(Pointing material for text and interface elements)
↓

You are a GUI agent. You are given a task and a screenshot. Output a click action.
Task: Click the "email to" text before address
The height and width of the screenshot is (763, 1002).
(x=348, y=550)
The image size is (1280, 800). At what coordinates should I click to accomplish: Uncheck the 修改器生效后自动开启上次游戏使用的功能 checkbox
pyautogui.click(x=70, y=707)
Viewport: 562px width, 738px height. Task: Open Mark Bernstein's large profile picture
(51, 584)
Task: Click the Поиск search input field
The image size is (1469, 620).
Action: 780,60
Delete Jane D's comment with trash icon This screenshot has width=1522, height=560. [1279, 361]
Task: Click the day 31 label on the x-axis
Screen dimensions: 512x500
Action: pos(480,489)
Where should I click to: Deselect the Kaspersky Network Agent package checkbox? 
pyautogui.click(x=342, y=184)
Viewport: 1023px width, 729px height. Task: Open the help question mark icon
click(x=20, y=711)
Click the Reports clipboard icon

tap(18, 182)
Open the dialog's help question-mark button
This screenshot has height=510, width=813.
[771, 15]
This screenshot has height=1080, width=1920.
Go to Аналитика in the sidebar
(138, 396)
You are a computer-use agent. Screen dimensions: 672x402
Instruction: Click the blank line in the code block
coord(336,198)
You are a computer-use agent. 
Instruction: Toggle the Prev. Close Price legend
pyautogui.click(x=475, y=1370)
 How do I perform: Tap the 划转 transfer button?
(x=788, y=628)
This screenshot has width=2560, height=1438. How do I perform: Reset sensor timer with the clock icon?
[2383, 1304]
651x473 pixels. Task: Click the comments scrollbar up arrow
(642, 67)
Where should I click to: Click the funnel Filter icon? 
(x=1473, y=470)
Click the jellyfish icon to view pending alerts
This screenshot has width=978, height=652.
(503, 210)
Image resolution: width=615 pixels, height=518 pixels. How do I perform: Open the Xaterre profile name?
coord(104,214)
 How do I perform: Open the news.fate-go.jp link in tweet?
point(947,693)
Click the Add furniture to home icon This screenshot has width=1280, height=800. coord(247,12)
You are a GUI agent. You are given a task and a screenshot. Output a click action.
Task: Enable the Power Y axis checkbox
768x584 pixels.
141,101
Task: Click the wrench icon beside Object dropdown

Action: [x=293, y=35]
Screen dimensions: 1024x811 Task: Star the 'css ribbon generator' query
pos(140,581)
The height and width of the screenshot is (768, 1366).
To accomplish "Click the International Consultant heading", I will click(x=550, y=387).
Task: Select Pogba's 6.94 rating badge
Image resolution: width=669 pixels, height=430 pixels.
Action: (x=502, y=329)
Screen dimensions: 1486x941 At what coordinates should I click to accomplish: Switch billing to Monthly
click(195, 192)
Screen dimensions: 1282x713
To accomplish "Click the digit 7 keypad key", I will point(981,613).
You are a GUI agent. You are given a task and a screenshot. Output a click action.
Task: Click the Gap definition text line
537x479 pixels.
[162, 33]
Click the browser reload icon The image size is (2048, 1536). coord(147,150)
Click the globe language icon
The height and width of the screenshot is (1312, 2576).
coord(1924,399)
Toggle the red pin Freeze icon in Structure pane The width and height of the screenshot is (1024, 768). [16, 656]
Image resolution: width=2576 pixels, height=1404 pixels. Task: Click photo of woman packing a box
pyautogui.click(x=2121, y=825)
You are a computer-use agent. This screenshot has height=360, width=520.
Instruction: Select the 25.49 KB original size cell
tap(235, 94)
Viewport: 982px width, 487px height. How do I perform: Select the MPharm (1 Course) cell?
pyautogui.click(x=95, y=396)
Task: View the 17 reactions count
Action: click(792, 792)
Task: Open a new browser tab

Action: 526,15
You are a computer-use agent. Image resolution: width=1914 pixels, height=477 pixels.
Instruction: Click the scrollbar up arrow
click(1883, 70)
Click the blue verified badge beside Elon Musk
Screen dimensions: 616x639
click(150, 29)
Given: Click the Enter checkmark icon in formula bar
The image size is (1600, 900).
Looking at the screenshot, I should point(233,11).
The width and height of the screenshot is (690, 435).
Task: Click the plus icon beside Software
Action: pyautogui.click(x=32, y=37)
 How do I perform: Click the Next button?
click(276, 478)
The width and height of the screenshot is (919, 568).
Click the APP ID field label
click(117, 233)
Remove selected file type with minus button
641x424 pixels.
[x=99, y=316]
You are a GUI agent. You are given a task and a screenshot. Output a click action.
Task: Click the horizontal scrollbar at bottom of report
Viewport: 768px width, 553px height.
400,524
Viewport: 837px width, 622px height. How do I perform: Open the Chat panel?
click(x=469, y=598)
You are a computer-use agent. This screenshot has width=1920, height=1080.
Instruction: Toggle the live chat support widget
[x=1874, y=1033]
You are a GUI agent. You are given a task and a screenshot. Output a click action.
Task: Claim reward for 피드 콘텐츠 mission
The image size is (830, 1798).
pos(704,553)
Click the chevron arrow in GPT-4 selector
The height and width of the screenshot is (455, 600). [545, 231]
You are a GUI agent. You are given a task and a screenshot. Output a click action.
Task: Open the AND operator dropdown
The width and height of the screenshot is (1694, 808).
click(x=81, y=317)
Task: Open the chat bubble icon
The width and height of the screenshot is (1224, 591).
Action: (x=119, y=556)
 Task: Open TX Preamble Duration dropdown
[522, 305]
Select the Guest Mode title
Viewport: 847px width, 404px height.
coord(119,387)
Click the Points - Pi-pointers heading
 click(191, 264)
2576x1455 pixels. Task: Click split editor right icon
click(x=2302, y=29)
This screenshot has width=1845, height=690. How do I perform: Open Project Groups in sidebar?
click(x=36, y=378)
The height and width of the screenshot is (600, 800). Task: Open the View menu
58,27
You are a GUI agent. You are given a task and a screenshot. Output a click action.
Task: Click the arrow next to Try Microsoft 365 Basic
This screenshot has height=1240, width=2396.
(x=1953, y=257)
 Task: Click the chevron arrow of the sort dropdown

↑

__Task brief__:
Reproduce all of the material above, substituting "interface agent" for every occurrence of "GUI agent" and leaving everything else unchanged.

__Result of the exercise__:
You are a interface agent. You are given a task and a screenshot. Output a click action.
Task: Click the "email to" text before address
The height and width of the screenshot is (763, 1002).
(x=348, y=550)
The image size is (1280, 800). At what coordinates should I click to accomplish: Uncheck the 修改器生效后自动开启上次游戏使用的功能 checkbox
pyautogui.click(x=70, y=707)
Viewport: 562px width, 738px height. Task: Open Mark Bernstein's large profile picture
(51, 584)
Task: Click the Поиск search input field
The image size is (1469, 620).
Action: 780,60
Delete Jane D's comment with trash icon This screenshot has width=1522, height=560. [1279, 361]
Task: Click the day 31 label on the x-axis
Screen dimensions: 512x500
Action: pos(480,489)
Where should I click to: Deselect the Kaspersky Network Agent package checkbox? 
pyautogui.click(x=342, y=184)
Viewport: 1023px width, 729px height. Task: Open the help question mark icon
click(x=20, y=711)
Click the Reports clipboard icon

tap(18, 182)
Open the dialog's help question-mark button
This screenshot has height=510, width=813.
[771, 15]
This screenshot has height=1080, width=1920.
Go to Аналитика in the sidebar
(138, 396)
You are a computer-use agent. Screen dimensions: 672x402
Instruction: Click the blank line in the code block
coord(336,198)
You are a computer-use agent. 
Instruction: Toggle the Prev. Close Price legend
pyautogui.click(x=475, y=1370)
 How do I perform: Tap the 划转 transfer button?
(x=788, y=628)
This screenshot has width=2560, height=1438. How do I perform: Reset sensor timer with the clock icon?
[2383, 1304]
651x473 pixels. Task: Click the comments scrollbar up arrow
(642, 67)
Where should I click to: Click the funnel Filter icon? 
(x=1473, y=470)
Click the jellyfish icon to view pending alerts
This screenshot has width=978, height=652.
(503, 210)
Image resolution: width=615 pixels, height=518 pixels. How do I perform: Open the Xaterre profile name?
coord(104,214)
 How do I perform: Open the news.fate-go.jp link in tweet?
point(947,693)
Click the Add furniture to home icon This screenshot has width=1280, height=800. coord(247,12)
You are a interface agent. You are given a task and a screenshot. Output a click action.
Task: Enable the Power Y axis checkbox
768x584 pixels.
141,101
Task: Click the wrench icon beside Object dropdown

Action: [x=293, y=35]
Screen dimensions: 1024x811 Task: Star the 'css ribbon generator' query
pos(140,581)
The height and width of the screenshot is (768, 1366).
To accomplish "Click the International Consultant heading", I will click(x=550, y=387).
Task: Select Pogba's 6.94 rating badge
Image resolution: width=669 pixels, height=430 pixels.
Action: (x=502, y=329)
Screen dimensions: 1486x941 At what coordinates should I click to accomplish: Switch billing to Monthly
click(195, 192)
Screen dimensions: 1282x713
To accomplish "Click the digit 7 keypad key", I will point(981,613).
You are a interface agent. You are given a task and a screenshot. Output a click action.
Task: Click the Gap definition text line
537x479 pixels.
[162, 33]
Click the browser reload icon The image size is (2048, 1536). coord(147,150)
Click the globe language icon
The height and width of the screenshot is (1312, 2576).
coord(1924,399)
Toggle the red pin Freeze icon in Structure pane The width and height of the screenshot is (1024, 768). [16, 656]
Image resolution: width=2576 pixels, height=1404 pixels. Task: Click photo of woman packing a box
pyautogui.click(x=2121, y=825)
You are a computer-use agent. This screenshot has height=360, width=520.
Instruction: Select the 25.49 KB original size cell
tap(235, 94)
Viewport: 982px width, 487px height. How do I perform: Select the MPharm (1 Course) cell?
pyautogui.click(x=95, y=396)
Task: View the 17 reactions count
Action: click(792, 792)
Task: Open a new browser tab

Action: 526,15
You are a computer-use agent. Image resolution: width=1914 pixels, height=477 pixels.
Instruction: Click the scrollbar up arrow
click(1883, 70)
Click the blue verified badge beside Elon Musk
Screen dimensions: 616x639
click(150, 29)
Given: Click the Enter checkmark icon in formula bar
The image size is (1600, 900).
Looking at the screenshot, I should point(233,11).
The width and height of the screenshot is (690, 435).
Task: Click the plus icon beside Software
Action: pyautogui.click(x=32, y=37)
 How do I perform: Click the Next button?
click(276, 478)
The width and height of the screenshot is (919, 568).
Click the APP ID field label
click(117, 233)
Remove selected file type with minus button
641x424 pixels.
[x=99, y=316]
You are a interface agent. You are given a task and a screenshot. Output a click action.
Task: Click the horizontal scrollbar at bottom of report
Viewport: 768px width, 553px height.
400,524
Viewport: 837px width, 622px height. How do I perform: Open the Chat panel?
click(x=469, y=598)
You are a computer-use agent. This screenshot has width=1920, height=1080.
Instruction: Toggle the live chat support widget
[x=1874, y=1033]
You are a interface agent. You are given a task and a screenshot. Output a click action.
Task: Claim reward for 피드 콘텐츠 mission
The image size is (830, 1798).
pos(704,553)
Click the chevron arrow in GPT-4 selector
The height and width of the screenshot is (455, 600). [545, 231]
You are a interface agent. You are given a task and a screenshot. Output a click action.
Task: Open the AND operator dropdown
The width and height of the screenshot is (1694, 808).
click(x=81, y=317)
Task: Open the chat bubble icon
The width and height of the screenshot is (1224, 591).
Action: (x=119, y=556)
 Task: Open TX Preamble Duration dropdown
[522, 305]
Select the Guest Mode title
Viewport: 847px width, 404px height.
coord(119,387)
Click the Points - Pi-pointers heading
 click(191, 264)
2576x1455 pixels. Task: Click split editor right icon
click(x=2302, y=29)
This screenshot has width=1845, height=690. How do I perform: Open Project Groups in sidebar?
click(x=36, y=378)
The height and width of the screenshot is (600, 800). Task: Open the View menu
58,27
You are a interface agent. You are given a task and a screenshot. Output a click action.
Task: Click the arrow next to Try Microsoft 365 Basic
This screenshot has height=1240, width=2396.
(x=1953, y=257)
 Task: Click the chevron arrow of the sort dropdown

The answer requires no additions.